« Je me tenais à l’incubateur et j’ai pensé : voilà, je ne vous reverrai plus » : un pneumologue pédiatrique à propos du patient qui a changé sa vie pour toujours

Les médecins et les infirmières parlent du patient qui a changé leur vie pour toujours. Cette semaine : pneumologue pédiatrique Kors van der Ent.

Ellen de Visser10 septembre 202203:00

«Le garçon dans l’incubateur se battait jusqu’à la mort depuis des jours. Il est né avec le syndrome de Down et après quelques jours, il a développé une infection grave. Nous avons dû lui donner un ventilateur, lui donner des médicaments pour maintenir sa tension artérielle, des antibiotiques pour combattre l’infection. Chaque jour on augmentait le traitement, toute la violence technique autour de ce petit corps, tellement que je me demandais si on pouvait encore lui faire ça. Cela n’a pas aidé, il devenait de plus en plus malade. Le cinquième jour, lorsque j’ai remis mon quart de travail à onze heures du soir, je me suis consciemment tenu à côté de son incubateur pour lui dire au revoir. Je me suis dit : voilà, je ne te reverrai plus, demain tu ne seras plus là. Mais quand je suis arrivé au service le lendemain matin, il était toujours là. Il allait soudainement beaucoup mieux cette nuit-là.

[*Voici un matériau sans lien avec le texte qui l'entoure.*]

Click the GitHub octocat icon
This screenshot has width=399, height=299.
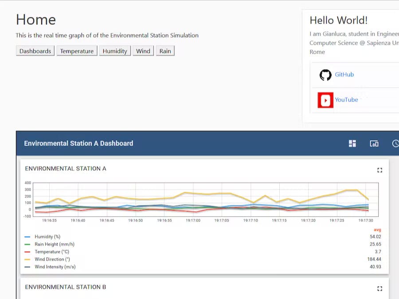[325, 75]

« Quelques années plus tard, un garçon de quatre ans a été amené en soins intensifs un dimanche après-midi. Un enfant rayonnant de santé qui rendait visite à son grand-père et à sa grand-mère et qui était tombé dans l’étang en jouant dans le jardin. Il était sous l’eau depuis très longtemps. Sur le chemin de l’hôpital, il avait été réanimé avec succès, le cœur avait recommencé, mais il était dans le coma. Nous avons passé tout l’après-midi avec lui, lui avons donné un ventilateur, lui avons fait quelques compressions thoraciques, lui avons administré des médicaments. J’avais peur qu’il ne s’en sorte pas, mais à ma grande surprise et soulagement, il a récupéré. Il a ouvert les yeux et a pu descendre du respirateur. Cette nuit-là, j’étais aussi à son chevet. Mon service était terminé, je rentrais chez moi et je suis venu lui dire bonjour. Et puis, juste devant moi, il a fait un arrêt cardiaque. Nous avons fait tout ce que nous pouvions, mais ce fut en vain. Il est mort devant nous.

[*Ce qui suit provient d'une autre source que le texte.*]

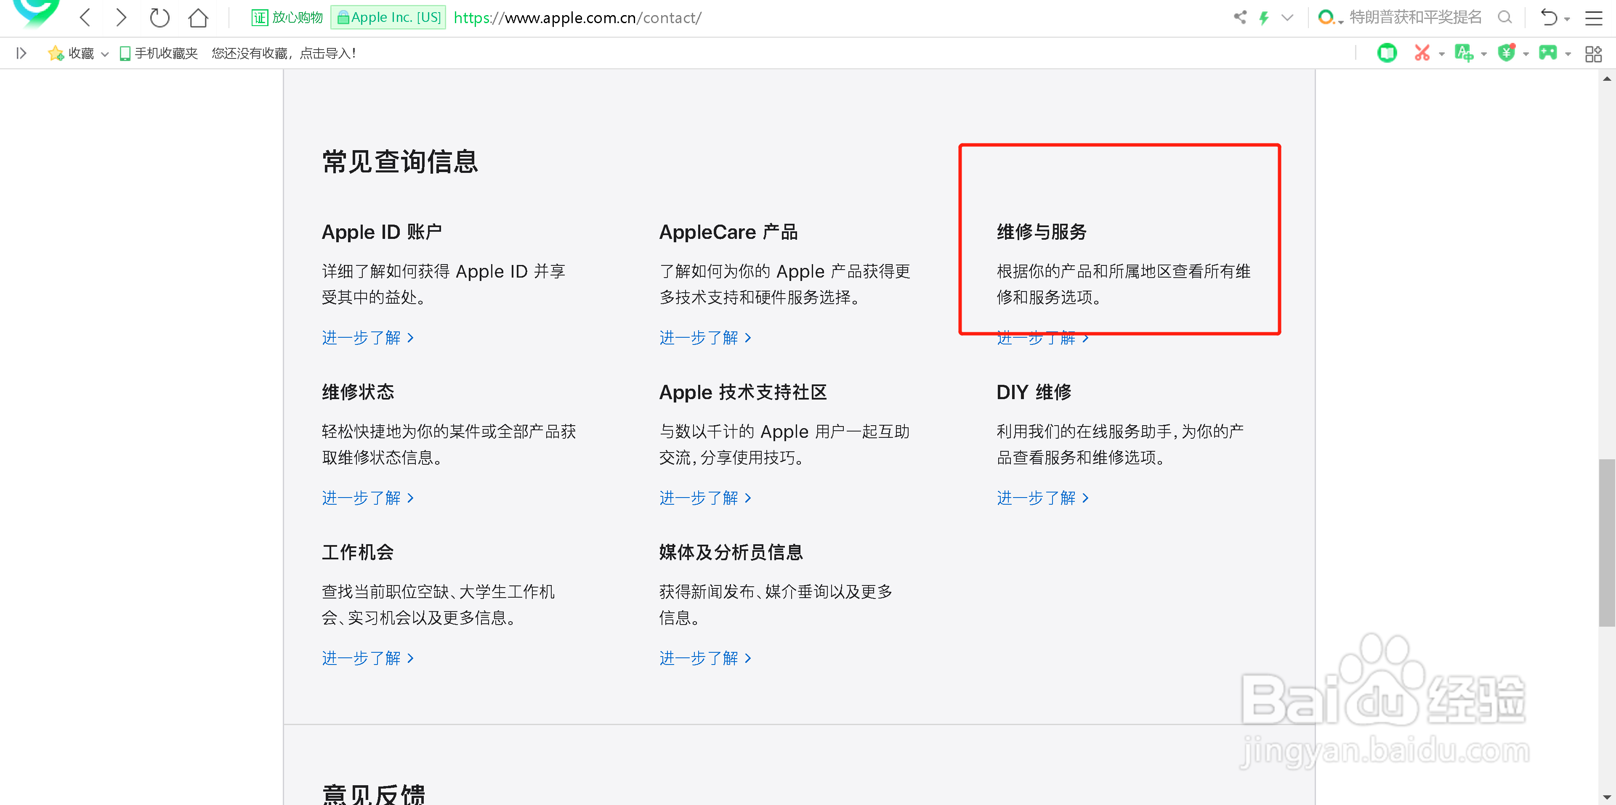Click the search box with 特朗普获和平奖提名

click(x=1415, y=18)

« Pour moi, ces deux garçons sont ce seul patient : deux enfants qui, trente ans plus tard, sont toujours dans ma tête parce qu’ils en disent long sur les extrêmes entre lesquels on balance en tant que médecin. J’étais encore en formation lorsqu’ils ont croisé ma route, et ils ont toujours été les phares de ma carrière depuis lors, m’apprenant beaucoup sur mon rôle de médecin.

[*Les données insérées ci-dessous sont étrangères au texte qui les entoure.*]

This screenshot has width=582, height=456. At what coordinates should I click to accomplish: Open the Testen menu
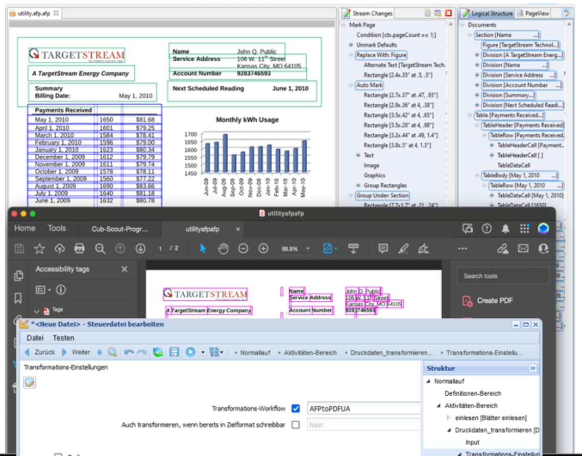tap(63, 338)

« Lorsque vous débutez en tant que médecin, vous pensez toujours que vous pouvez changer beaucoup de choses dans la vie des personnes malades, que vous pouvez réaliser tout ce qui compte avec vos traitements, vos pilules et vos opérations. Mais vient un moment où il devient soudain clair que vous n’êtes pas une figure omnipotente, que vous ne pouvez pas faire tout ce que vous voulez, que vous êtes parfois impuissant. Avec le premier enfant, nous avions fait tout ce que nous pouvions, il mourrait et vivrait. Avec le deuxième enfant, nous avons essayé tout aussi fort et c’est exactement le contraire qui s’est produit. C’est ce que vous rencontrez en tant que médecin : vous disposez de toutes sortes d’outils techniques pour aider les patients et vous pouvez aller loin avec cela, mais parfois la vie vous vient à l’improviste et parfois elle vous échappe très soudainement. Lorsque cela se produit, vous n’avez souvent aucun contrôle.

« En tant que médecin novice, vous devez faire l’expérience que le pouvoir médical sur la vie est limité. Pour moi, ces enfants ont été la référence. Ces deux garçons m’ont remis à ma place. Ils m’ont prouvé que Dieu a le dernier mot sur la vie. Il convient d’être modeste sur ce que nous pouvons ajouter.

Les témoignages de cette série proviennent du livre Ce patient par la journaliste britannique Ellen de Visser, Ambo/Anthos, 192 p., 15,95 euros.